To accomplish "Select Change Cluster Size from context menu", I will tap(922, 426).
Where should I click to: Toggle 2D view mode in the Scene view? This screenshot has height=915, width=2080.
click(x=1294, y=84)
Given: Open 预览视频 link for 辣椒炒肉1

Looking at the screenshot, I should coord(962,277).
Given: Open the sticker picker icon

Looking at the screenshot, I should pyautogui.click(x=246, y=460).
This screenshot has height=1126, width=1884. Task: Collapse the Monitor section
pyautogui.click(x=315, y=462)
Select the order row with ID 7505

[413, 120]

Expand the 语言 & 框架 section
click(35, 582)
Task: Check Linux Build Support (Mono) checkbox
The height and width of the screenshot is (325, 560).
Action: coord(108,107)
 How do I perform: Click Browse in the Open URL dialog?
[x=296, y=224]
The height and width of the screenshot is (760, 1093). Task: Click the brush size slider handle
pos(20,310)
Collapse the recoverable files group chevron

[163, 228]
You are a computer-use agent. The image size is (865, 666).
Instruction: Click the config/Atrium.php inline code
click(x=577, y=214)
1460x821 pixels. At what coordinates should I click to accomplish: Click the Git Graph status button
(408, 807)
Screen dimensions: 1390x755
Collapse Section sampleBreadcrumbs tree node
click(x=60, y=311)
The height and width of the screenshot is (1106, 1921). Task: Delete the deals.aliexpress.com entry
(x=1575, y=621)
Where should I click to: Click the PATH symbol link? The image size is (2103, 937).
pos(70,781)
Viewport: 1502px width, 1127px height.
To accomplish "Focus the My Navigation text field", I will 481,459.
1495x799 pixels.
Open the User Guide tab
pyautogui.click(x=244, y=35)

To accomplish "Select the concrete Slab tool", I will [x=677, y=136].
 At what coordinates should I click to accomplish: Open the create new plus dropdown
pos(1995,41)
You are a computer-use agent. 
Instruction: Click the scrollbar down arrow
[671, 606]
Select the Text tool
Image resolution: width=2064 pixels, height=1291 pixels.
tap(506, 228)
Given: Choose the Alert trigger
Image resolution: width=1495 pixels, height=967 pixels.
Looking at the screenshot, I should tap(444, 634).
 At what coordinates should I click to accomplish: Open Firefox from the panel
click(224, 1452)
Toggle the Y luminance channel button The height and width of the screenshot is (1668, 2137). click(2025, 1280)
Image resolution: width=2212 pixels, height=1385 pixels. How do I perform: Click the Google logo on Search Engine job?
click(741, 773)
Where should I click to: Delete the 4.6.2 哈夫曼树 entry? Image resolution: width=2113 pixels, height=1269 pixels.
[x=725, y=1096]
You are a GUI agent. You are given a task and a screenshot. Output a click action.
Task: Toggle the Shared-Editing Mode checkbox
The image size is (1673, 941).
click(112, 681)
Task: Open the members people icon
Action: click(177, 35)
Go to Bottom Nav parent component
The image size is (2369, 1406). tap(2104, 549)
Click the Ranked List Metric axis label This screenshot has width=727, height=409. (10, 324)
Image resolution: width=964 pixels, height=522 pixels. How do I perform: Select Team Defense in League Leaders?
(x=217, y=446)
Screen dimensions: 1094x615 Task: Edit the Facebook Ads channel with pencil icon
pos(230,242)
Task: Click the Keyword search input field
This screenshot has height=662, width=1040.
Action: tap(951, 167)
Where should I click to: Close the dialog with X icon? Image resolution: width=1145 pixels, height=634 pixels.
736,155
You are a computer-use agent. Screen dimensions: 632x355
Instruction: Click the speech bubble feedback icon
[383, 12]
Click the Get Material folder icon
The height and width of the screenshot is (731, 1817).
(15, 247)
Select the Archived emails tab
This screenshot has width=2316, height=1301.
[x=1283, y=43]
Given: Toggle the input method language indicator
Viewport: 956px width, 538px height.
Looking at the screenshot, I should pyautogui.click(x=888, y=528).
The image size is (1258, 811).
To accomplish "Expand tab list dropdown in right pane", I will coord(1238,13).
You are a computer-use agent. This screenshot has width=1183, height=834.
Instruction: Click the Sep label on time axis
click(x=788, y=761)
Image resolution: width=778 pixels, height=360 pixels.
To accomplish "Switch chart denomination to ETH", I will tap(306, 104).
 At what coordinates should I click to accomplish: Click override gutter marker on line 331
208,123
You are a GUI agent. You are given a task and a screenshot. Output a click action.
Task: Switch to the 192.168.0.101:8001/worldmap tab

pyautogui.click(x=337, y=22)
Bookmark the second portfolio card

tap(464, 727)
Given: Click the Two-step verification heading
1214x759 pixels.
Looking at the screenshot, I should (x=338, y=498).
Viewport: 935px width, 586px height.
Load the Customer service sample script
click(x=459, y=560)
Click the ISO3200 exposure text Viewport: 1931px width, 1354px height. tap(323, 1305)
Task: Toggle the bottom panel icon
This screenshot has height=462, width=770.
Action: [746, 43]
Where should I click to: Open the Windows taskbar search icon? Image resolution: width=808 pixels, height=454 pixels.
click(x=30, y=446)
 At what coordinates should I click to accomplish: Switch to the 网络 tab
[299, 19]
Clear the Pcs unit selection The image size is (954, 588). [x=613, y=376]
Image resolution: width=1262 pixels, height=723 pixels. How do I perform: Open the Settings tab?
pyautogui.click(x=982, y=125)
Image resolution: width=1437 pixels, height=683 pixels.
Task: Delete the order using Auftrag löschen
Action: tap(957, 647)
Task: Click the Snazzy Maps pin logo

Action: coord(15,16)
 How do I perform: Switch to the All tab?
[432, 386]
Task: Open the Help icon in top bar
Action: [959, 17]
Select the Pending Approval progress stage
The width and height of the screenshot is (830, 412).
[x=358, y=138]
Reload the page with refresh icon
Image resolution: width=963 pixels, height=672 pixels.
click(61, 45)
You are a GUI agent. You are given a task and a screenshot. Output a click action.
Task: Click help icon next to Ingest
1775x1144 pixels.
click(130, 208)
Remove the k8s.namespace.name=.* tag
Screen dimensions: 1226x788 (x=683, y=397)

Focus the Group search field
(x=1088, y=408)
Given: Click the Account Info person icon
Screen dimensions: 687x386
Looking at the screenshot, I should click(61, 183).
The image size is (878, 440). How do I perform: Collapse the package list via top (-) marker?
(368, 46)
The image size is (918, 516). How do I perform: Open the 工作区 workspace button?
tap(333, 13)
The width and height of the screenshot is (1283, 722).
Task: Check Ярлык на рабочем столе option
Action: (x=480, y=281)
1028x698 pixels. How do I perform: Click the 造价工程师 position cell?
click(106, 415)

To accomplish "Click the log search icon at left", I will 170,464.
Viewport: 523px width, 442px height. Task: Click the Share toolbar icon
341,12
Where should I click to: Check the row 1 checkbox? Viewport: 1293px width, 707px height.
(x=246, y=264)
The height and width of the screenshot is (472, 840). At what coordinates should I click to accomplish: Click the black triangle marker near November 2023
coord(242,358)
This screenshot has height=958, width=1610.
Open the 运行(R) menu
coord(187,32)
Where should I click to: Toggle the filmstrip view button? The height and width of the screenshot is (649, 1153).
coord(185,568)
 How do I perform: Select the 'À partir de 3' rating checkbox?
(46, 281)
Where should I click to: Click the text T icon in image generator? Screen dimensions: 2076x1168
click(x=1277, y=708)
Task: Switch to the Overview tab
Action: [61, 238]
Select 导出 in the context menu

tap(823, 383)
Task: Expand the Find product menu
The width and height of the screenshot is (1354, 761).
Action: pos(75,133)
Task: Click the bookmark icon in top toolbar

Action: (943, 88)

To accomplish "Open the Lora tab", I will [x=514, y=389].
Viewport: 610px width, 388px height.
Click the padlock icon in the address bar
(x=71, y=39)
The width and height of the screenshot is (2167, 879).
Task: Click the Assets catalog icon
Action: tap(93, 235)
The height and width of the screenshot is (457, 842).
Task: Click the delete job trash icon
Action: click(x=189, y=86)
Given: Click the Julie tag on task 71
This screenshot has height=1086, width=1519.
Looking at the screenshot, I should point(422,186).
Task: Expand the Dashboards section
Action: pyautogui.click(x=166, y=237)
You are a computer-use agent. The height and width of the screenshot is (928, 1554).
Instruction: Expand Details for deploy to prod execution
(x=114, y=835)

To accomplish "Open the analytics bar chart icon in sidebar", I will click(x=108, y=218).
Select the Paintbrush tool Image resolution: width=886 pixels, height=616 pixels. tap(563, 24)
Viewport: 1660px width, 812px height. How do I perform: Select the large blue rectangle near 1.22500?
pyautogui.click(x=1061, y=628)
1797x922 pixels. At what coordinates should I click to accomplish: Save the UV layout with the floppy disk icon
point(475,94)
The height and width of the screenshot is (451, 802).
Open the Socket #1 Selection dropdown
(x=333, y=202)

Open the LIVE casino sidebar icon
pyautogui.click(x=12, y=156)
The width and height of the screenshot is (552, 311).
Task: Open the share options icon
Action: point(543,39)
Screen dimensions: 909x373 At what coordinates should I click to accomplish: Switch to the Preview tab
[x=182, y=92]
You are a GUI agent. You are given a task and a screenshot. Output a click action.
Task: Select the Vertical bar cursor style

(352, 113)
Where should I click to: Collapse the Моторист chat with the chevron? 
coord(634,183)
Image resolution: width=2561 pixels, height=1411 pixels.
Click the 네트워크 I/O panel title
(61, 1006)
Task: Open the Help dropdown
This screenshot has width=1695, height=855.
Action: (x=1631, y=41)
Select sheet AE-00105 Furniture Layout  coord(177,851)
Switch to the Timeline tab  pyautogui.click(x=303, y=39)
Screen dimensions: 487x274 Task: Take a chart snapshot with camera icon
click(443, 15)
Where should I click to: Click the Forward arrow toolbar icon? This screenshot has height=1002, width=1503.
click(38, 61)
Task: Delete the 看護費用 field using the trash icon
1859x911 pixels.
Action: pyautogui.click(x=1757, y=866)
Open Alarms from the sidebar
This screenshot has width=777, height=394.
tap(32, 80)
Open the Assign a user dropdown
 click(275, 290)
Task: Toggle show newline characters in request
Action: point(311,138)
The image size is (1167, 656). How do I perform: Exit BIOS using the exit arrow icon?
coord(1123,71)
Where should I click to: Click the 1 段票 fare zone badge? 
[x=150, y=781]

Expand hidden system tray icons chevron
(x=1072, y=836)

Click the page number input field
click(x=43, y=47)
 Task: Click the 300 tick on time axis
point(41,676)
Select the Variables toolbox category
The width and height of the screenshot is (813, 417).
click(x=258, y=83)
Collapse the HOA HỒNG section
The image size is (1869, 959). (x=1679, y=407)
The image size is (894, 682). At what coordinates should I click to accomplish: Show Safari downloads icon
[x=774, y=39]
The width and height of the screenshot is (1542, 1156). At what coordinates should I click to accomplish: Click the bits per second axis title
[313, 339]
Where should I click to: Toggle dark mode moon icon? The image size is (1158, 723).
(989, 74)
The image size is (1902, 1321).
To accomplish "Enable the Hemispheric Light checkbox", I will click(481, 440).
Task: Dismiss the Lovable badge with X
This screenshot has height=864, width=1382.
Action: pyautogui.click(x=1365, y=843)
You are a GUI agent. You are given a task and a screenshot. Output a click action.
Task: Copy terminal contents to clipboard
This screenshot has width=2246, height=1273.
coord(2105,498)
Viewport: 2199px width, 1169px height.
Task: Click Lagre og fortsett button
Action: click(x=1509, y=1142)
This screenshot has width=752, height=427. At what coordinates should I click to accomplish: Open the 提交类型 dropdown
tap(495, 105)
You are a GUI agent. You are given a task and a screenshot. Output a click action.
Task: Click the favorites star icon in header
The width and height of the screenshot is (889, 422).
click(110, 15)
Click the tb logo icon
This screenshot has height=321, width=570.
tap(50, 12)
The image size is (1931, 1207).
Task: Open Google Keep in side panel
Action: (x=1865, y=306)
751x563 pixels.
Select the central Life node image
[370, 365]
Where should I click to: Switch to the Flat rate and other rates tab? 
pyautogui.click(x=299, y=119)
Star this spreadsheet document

» Exercise objective
Quote the data above from the line containing "Select the Text tool" to the line containing "Task: Toggle the Shared-Editing Mode checkbox", inclusive, and stop.

» Output for this task
Select the Text tool
Image resolution: width=2064 pixels, height=1291 pixels.
tap(506, 228)
Given: Choose the Alert trigger
Image resolution: width=1495 pixels, height=967 pixels.
Looking at the screenshot, I should tap(444, 634).
 At what coordinates should I click to accomplish: Open Firefox from the panel
click(224, 1452)
Toggle the Y luminance channel button The height and width of the screenshot is (1668, 2137). click(2025, 1280)
Image resolution: width=2212 pixels, height=1385 pixels. How do I perform: Click the Google logo on Search Engine job?
click(741, 773)
Where should I click to: Delete the 4.6.2 哈夫曼树 entry? Image resolution: width=2113 pixels, height=1269 pixels.
[x=725, y=1096]
You are a GUI agent. You are given a task and a screenshot. Output a click action.
Task: Toggle the Shared-Editing Mode checkbox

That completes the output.